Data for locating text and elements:
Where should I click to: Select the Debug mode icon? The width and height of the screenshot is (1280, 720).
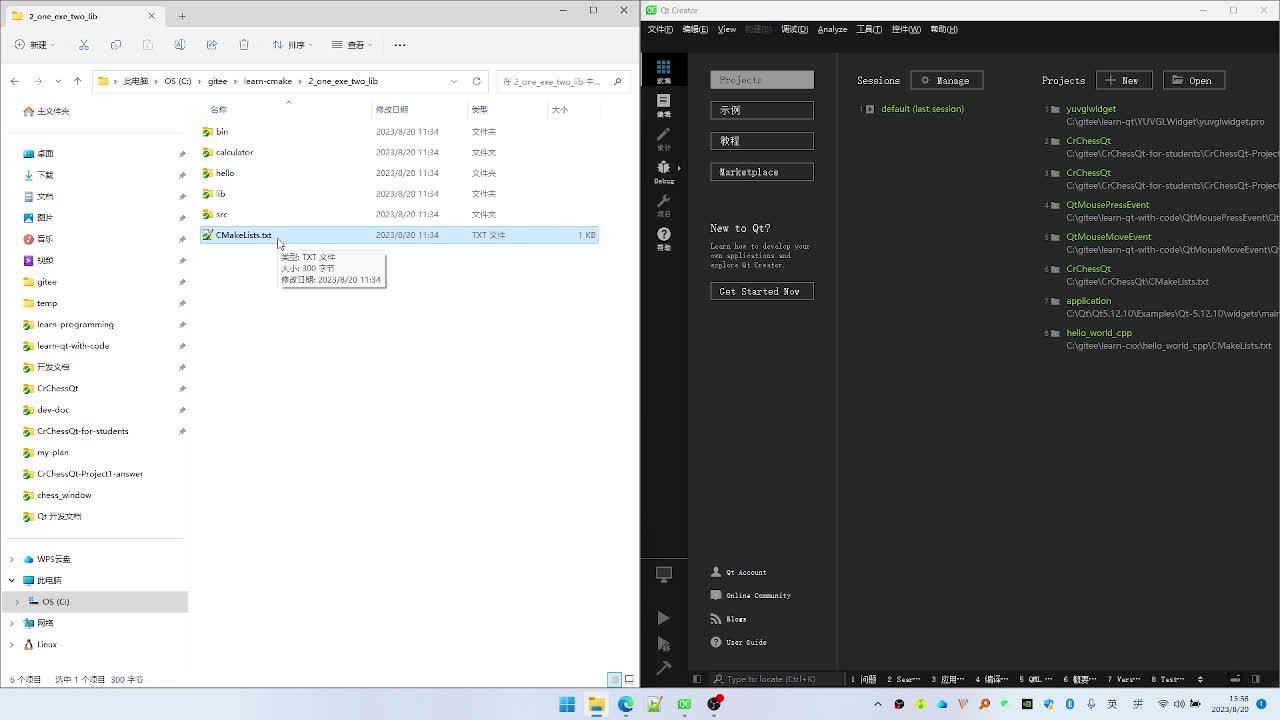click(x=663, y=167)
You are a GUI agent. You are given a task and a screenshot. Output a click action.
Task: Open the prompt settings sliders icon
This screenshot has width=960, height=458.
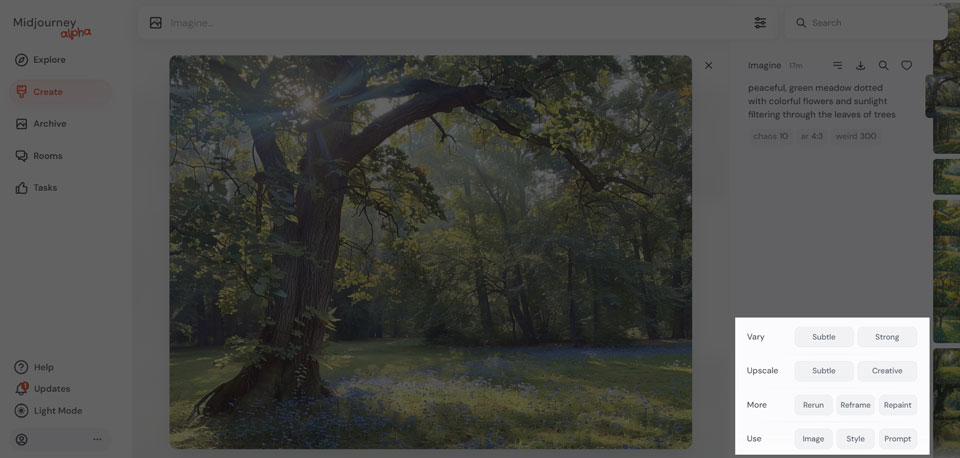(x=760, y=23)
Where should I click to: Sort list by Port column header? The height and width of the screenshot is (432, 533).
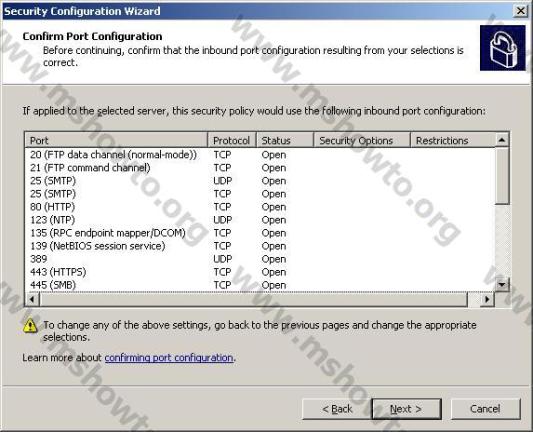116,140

_Exercise aim_
Pick out each line of the data above that contains the word "height", and copy those lines.

_Answer for the task_
Where should I click to: Select the Debug mode icon? The width and height of the screenshot is (1280, 720).
This screenshot has width=960, height=458.
Where should I click to: Sort list by Port column header? The height and width of the screenshot is (432, 533).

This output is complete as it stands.